The monster looked fierce.

He stared at Garry.

(Here we have 2 single-clause sentences.)

The monster looked fierce and he stared at Garry.

(You now have a two-clause sentence by joining the two single-clause sentences together using a conjunction.)

Task One.

Using an appropriate conjunction, make these two single-clause sentences into a two-clause sentence. Set it out like the example below.

The monster looked scary. He looked angry.

The monster looked scary and angry.

  1. The monster jumped up and down. He stamped his feet.
  2. The monster looked terrifying. He was very friendly.
  3. He walked towards Garry. Garry told him to stop.
  4. The monster put down his club. He looked at Garry's glasses.
  5. Garry wasn't as scared. He was still cautious.
  6. The monster moved towards Garry. He bit his head off!


Task Two.

Copy these sentences and underline the two clauses in each one.

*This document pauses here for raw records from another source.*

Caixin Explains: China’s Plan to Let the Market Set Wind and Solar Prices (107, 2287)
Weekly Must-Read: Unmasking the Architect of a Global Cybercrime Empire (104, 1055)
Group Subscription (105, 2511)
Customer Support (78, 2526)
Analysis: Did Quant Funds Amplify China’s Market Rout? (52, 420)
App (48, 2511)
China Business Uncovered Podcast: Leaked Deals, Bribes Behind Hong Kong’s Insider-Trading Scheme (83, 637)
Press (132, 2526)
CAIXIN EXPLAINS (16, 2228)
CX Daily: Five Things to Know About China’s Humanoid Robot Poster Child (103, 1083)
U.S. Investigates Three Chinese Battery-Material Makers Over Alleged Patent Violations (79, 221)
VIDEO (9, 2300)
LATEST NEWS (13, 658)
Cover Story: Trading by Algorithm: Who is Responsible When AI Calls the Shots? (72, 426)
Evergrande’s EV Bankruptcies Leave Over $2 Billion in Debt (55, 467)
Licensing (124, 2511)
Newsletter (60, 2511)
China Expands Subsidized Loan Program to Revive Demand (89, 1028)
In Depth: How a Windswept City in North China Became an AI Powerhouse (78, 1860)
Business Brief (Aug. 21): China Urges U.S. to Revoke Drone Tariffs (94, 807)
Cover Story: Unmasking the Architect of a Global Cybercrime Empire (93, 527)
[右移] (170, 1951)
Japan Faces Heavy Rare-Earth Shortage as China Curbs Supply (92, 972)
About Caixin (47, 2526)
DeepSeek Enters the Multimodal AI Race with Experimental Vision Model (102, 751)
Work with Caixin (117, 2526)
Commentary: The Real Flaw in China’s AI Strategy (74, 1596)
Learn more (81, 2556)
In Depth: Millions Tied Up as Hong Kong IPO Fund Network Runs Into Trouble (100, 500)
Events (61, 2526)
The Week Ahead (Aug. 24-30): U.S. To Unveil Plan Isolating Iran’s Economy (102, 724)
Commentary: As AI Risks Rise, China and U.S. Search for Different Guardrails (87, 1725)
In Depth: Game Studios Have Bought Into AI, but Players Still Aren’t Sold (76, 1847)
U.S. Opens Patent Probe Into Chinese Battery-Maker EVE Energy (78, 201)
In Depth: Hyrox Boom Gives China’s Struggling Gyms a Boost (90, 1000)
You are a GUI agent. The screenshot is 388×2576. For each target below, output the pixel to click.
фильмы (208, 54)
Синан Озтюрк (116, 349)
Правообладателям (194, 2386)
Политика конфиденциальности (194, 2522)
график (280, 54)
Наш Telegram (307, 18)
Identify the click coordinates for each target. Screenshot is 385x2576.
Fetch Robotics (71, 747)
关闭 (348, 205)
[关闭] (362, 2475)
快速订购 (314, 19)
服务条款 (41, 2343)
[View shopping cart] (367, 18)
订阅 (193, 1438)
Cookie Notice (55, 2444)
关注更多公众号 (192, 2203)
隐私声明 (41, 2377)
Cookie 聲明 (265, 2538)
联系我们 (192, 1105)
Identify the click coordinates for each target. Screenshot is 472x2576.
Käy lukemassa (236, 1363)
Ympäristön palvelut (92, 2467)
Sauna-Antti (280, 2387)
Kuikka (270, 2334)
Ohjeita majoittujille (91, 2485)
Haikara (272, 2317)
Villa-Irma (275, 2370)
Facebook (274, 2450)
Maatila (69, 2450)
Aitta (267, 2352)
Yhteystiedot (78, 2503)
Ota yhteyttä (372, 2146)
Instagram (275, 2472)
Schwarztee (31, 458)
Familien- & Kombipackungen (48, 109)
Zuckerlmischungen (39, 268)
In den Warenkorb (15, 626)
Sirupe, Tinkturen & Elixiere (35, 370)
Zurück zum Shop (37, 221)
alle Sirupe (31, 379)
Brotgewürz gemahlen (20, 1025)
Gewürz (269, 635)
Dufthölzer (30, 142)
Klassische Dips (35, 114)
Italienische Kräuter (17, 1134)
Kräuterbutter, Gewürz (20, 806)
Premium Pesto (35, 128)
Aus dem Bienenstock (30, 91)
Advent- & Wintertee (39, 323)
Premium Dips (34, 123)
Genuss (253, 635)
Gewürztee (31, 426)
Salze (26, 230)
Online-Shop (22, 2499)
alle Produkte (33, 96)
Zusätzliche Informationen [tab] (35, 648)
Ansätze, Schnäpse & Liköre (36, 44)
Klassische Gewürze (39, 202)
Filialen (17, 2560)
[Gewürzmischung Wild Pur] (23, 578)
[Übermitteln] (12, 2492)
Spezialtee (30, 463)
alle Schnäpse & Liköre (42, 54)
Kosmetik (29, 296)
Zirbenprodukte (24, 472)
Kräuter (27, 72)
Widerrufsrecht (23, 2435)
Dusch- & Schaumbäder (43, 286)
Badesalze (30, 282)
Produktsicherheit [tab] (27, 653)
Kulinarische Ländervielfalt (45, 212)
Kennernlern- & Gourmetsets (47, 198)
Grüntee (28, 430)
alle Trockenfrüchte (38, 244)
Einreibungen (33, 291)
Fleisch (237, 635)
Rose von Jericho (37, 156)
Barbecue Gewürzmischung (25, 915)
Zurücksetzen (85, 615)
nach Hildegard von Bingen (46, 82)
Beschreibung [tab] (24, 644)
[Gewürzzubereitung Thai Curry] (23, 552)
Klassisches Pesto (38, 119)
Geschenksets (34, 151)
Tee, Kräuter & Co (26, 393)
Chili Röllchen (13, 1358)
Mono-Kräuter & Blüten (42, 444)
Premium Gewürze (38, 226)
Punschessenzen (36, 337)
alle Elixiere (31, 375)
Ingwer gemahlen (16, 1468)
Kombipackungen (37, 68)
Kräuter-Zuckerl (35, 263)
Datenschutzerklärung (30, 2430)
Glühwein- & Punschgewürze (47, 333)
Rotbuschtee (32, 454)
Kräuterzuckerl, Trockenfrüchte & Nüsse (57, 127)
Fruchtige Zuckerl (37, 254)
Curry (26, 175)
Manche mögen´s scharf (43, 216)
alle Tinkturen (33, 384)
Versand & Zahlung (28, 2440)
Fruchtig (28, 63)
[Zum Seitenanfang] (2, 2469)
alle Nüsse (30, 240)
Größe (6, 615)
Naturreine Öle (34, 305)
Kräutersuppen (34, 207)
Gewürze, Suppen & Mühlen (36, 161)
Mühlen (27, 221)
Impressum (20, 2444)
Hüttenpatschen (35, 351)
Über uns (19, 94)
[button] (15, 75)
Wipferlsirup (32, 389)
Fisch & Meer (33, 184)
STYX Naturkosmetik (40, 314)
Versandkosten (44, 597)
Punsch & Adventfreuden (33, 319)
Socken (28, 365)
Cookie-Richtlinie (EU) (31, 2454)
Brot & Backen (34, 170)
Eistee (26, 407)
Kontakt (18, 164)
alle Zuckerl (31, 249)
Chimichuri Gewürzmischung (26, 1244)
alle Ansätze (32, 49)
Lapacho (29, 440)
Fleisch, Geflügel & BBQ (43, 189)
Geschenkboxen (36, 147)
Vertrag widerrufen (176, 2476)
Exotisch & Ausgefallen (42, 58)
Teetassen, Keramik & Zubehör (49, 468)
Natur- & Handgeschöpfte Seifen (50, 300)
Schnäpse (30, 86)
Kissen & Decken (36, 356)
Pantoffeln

  1. The children were happy until the teacher shouted at them.
  2. Mark was upset because his cat had disappeared.
  3. Joan picked up the first prize and the best-groomed horse award.
  4. Neil was excited but his brother was a bit worried.
  5. Nobody would know until the end who the winner would be.

Task Three.

Each clause has a subject, who or what the sentence is about.

E.g. Harry held an apple. (Harry is the subject.)

Fill in a suitable subject to go with these single-clause sentences.

  1. ___________ ate a big bag of sweets.
  2. ___________ won the silver trophy.
  3. ___________ held a snake in their hands.
  4. ___________ lives in a lake in Scotland.
  5. ___________ were trapped in the farmyard.
  6. ___________ scored full marks in a test.
  7. ___________ eat grass and hay.
  8. ___________ shouted at the children.